Para afrontar la contigencia, el gobierno de la ciudad acondiciona una instalación deportiva como refugio para 300 venezolanos.

“Es una migración que está en el peor de los mundos, porque llegan sin condición migratoria, retornados de Estados Unidos. No es una migración que nos llegó del sur, sino que los están retornando desde el norte. Atravesaron diez países para llegar a la frontera y el Darién, gastaron US$6.000 y a su representación diplomática no se le ve mucha iniciativa”.

Enrique Lucero, director de la oficina de Atención al Migrante de la Alcaldía de Tijuana.

Marcos González
Enrique Lucero dirige la oficina de Atención al Migrante de la Alcaldía de Tijuana.

El dilema de escoger un nuevo destino

José llegó hace pocos días al Desayunador Salesiano. Cruzó la frontera junto con su pareja y su hijo por Ciudad Juárez. Ella y el niño fueron admitidos y trasladados a Chicago. Él fue expulsado por Tijuana. “Si hubiera un vuelo humanitario, me devolvería a Venezuela. Me quedé sin plata, sin nada. La decisión de venir aquí me costó mi familia“.

Junior es padre de unas mellizas que cumplieron un año de edad tres días después de que él emprendiera el viaje por tierra desde Venezuela hacia Estados Unidos. Tras haber visto cadáveres en el Darién, asegura no estar dispuesto a volver a la selva, aunque sí a Venezuela en avión para Navidad, si el gobierno de Biden no rectifica su decisión sobre los migrantes venezolanos luego de las elecciones de mitad de período.

Mis hijas están creciendo sin mi amor. Mi ilusión era comprarles una casa en Estados Unidos, pero si no puedo lograrlo, prefiero volver a Venezuela”, asegura el técnico en administración contable de 31 años mientras ayuda a servir la cena en el comedor del albergue.

Comedor del Desayunador Salesiano Padre Chava

Marcos González
El Desayunador Salesiano Padre Chava aloja a casi un centenar de migrantes a finales de octubre de 2022.

Emmanuel es la excepción. Tras haber sido expulsado en Tijuana, el universitario de 22 años está decidido a volver a Venezuela. Conserva los zapatos que usó para atravesar Colombia, el Darién, Centroamérica y México como un símbolo del coraje que desarrolló a lo largo de la travesía.

Estos zapatos son para mí como un trofeo, valen mucho. Siento que soy un hombre más hecho.

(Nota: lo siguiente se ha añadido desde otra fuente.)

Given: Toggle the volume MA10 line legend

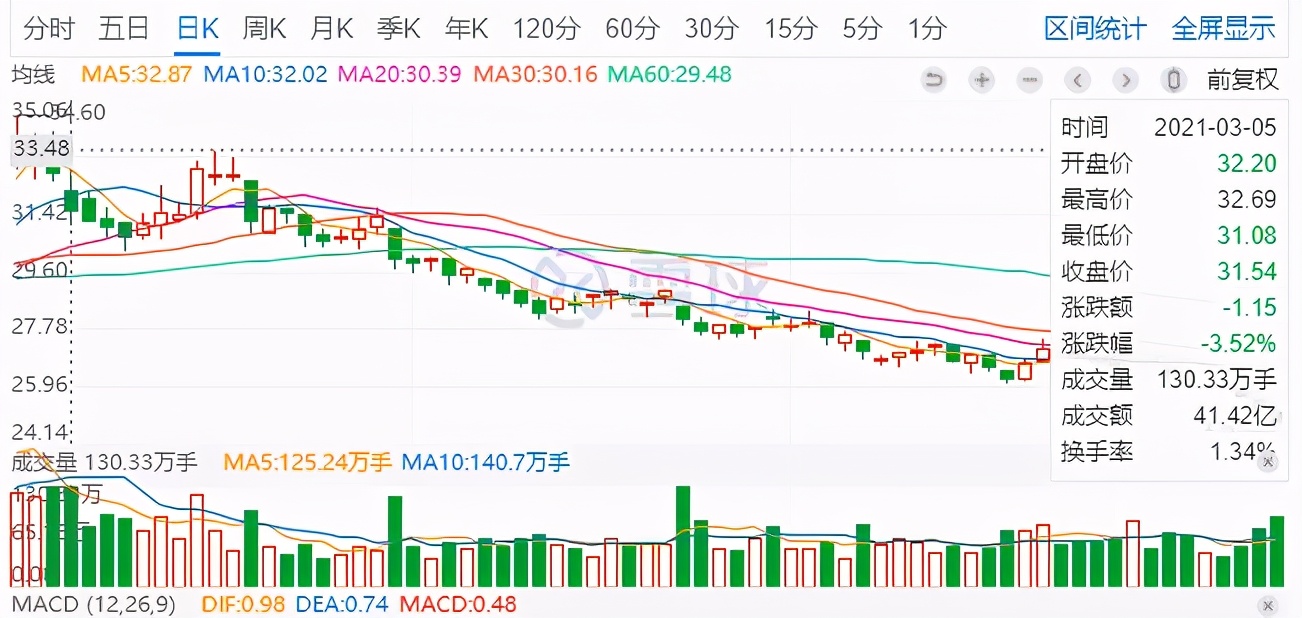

Después de esta experiencia, para mí todo es posible”.

Tres días después de entrevistar a Estefanía en el campamento de Ciudad Juárez, un grupo de migrantes atravesó el Río Bravo agitando una bandera de Venezuela gigante. Fue repelido por las autoridades estadounidenses con disparos de balas de goma.

Estefanía cruzó ese día. Desde entonces su chat de Whatsapp aparece desconectado. Los amigos que cruzaron con ella la selva del Darién y se quedaron en el campamento en Ciudad Juárez no han vuelto a hablar con ella, para saber si fue admitida o expulsada de Estados Unidos.